■ Problem statement ■
The number of lines in the records that include "agent" is all you should give.

Stored items
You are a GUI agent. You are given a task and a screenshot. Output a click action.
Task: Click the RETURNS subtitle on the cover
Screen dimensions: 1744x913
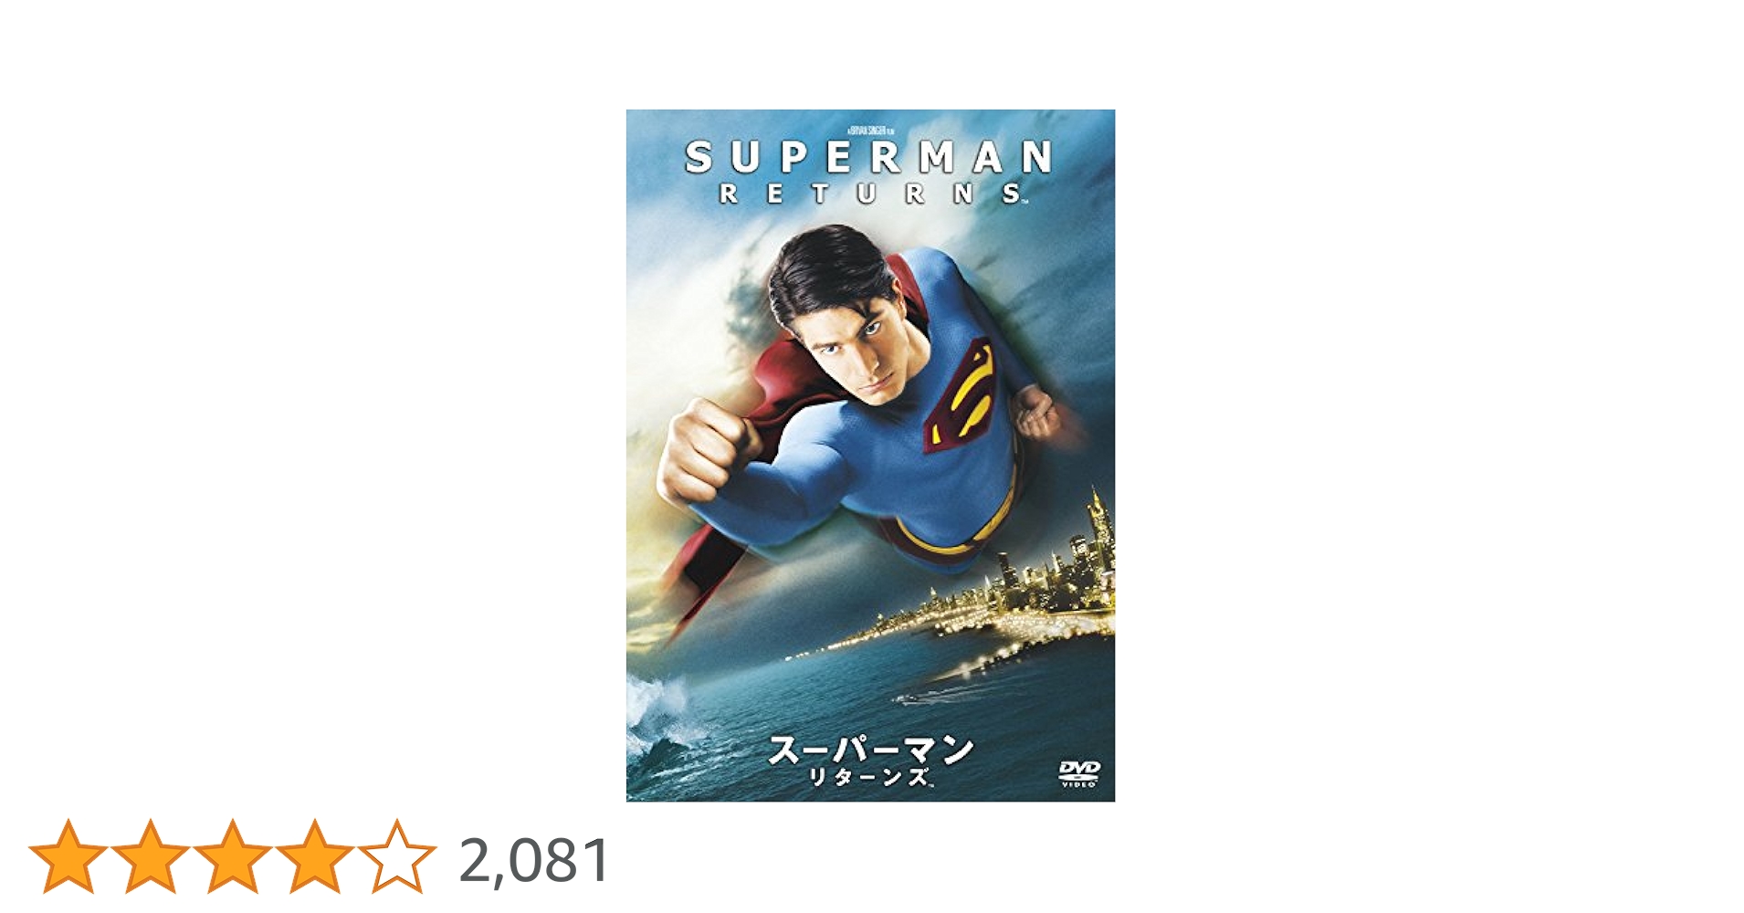872,194
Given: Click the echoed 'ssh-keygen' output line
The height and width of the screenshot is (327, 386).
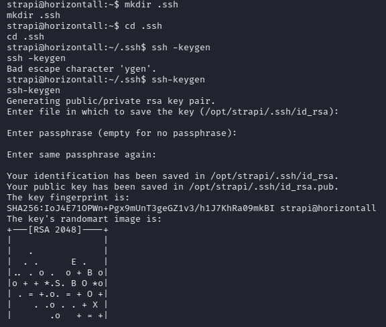Looking at the screenshot, I should 34,90.
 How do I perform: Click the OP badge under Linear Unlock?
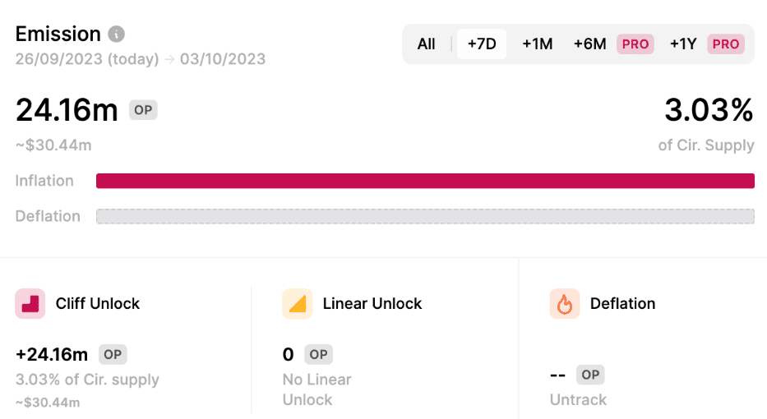click(x=318, y=355)
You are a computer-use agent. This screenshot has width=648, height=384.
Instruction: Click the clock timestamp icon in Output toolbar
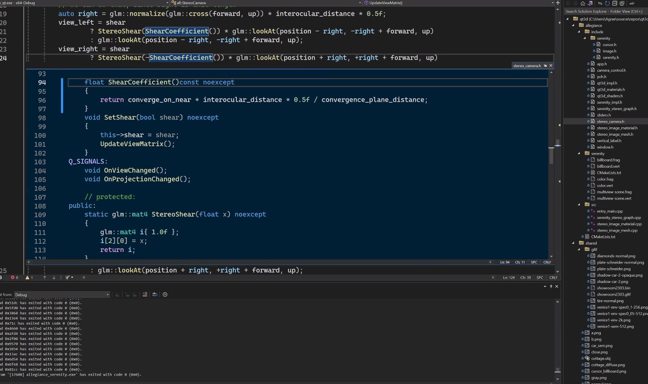(165, 294)
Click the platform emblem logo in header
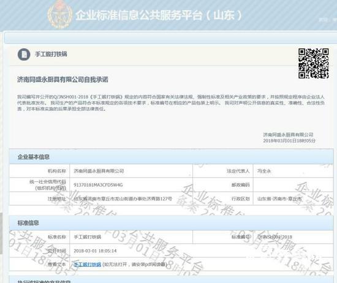Viewport: 337px width, 283px height. [x=60, y=15]
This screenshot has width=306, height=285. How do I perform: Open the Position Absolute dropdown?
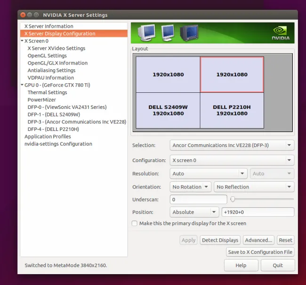194,212
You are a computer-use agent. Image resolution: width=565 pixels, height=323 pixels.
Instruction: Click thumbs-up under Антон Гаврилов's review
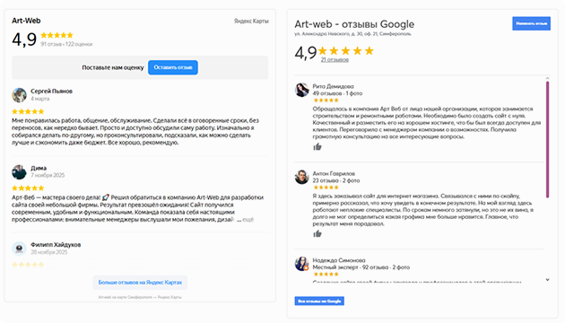tap(317, 234)
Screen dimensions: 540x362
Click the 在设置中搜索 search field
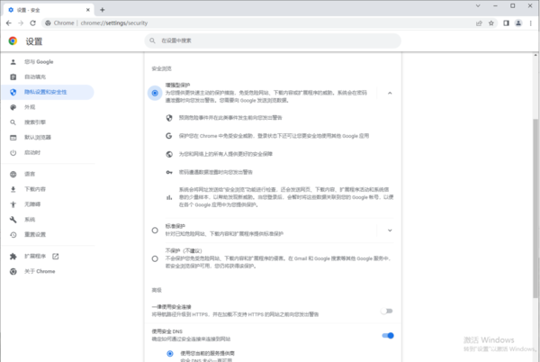coord(270,41)
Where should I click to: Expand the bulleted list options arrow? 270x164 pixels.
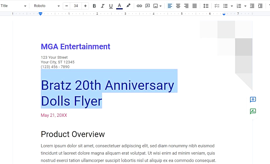232,6
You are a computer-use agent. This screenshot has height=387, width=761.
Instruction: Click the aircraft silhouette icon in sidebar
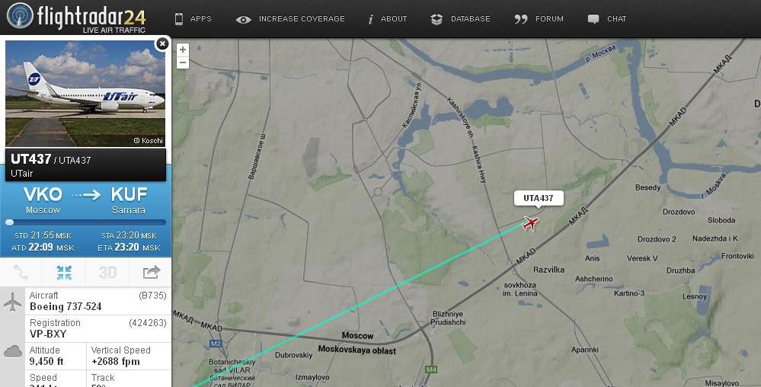point(13,302)
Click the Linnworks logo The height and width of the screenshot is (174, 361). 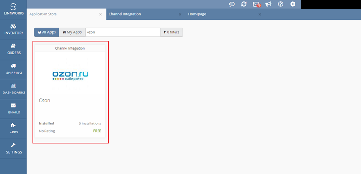click(13, 10)
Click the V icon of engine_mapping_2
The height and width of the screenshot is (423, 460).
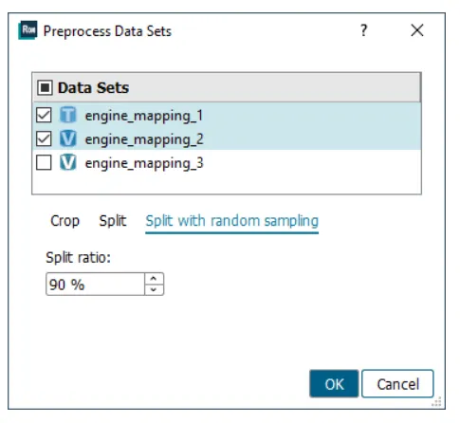[68, 138]

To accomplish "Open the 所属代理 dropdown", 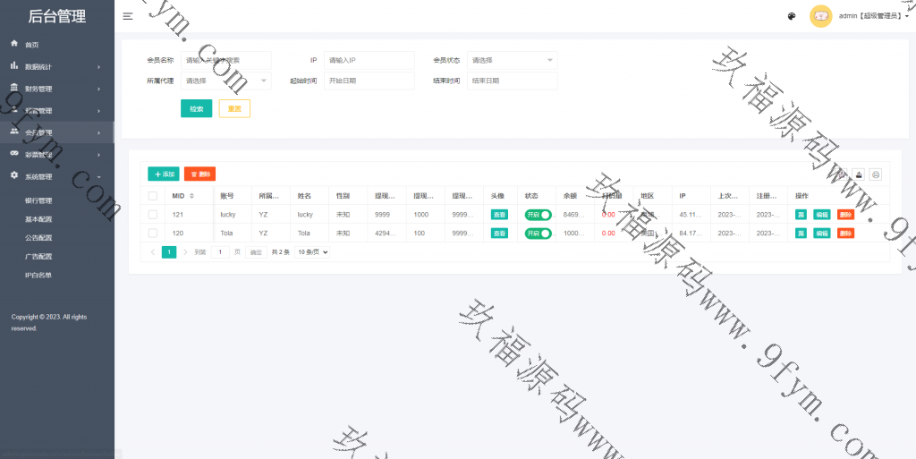I will click(x=225, y=81).
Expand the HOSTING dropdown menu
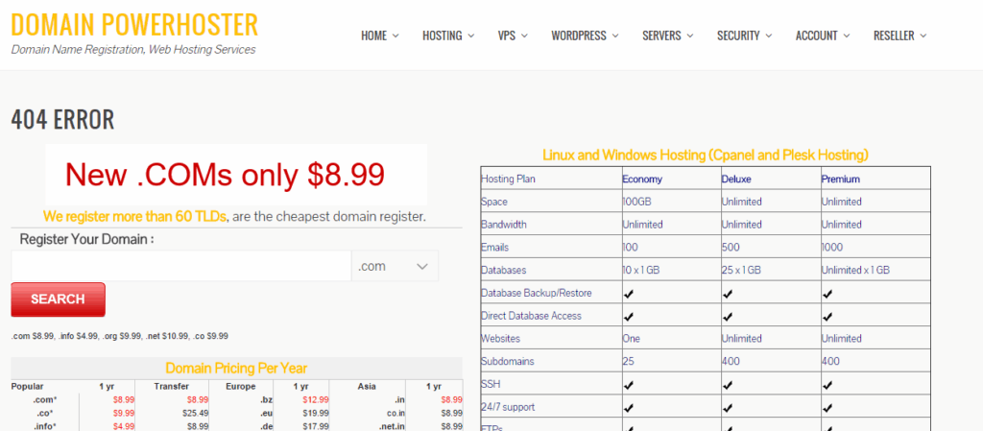 click(447, 36)
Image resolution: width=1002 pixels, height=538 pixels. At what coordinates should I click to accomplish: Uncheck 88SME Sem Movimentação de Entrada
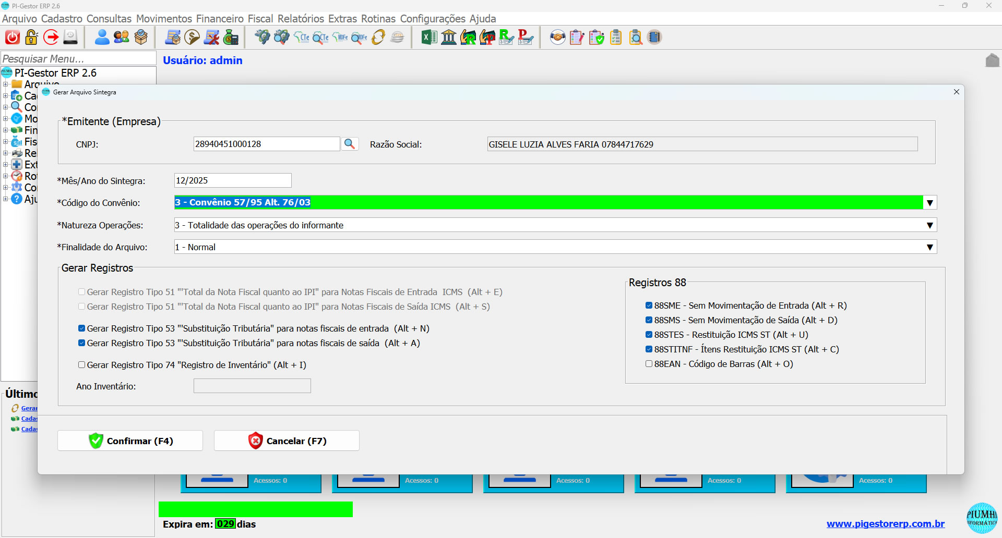[x=649, y=305]
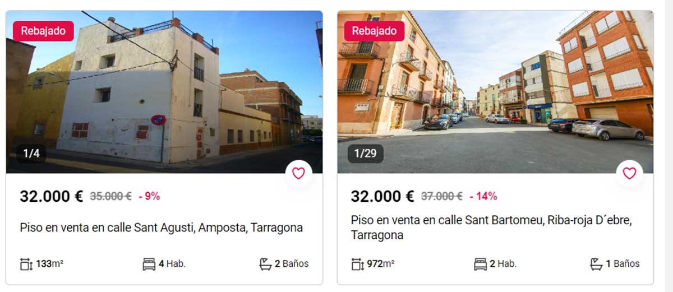Click the 1/4 photo counter
Viewport: 673px width, 292px height.
click(x=31, y=152)
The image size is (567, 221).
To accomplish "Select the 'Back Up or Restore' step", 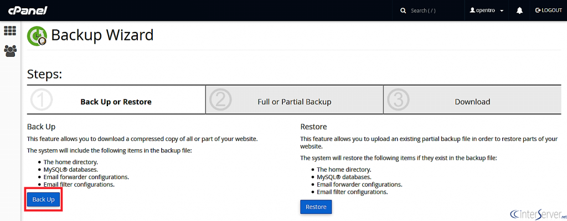I will 116,102.

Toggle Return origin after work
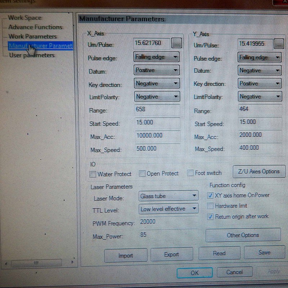pyautogui.click(x=211, y=217)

■ Exercise output ■
4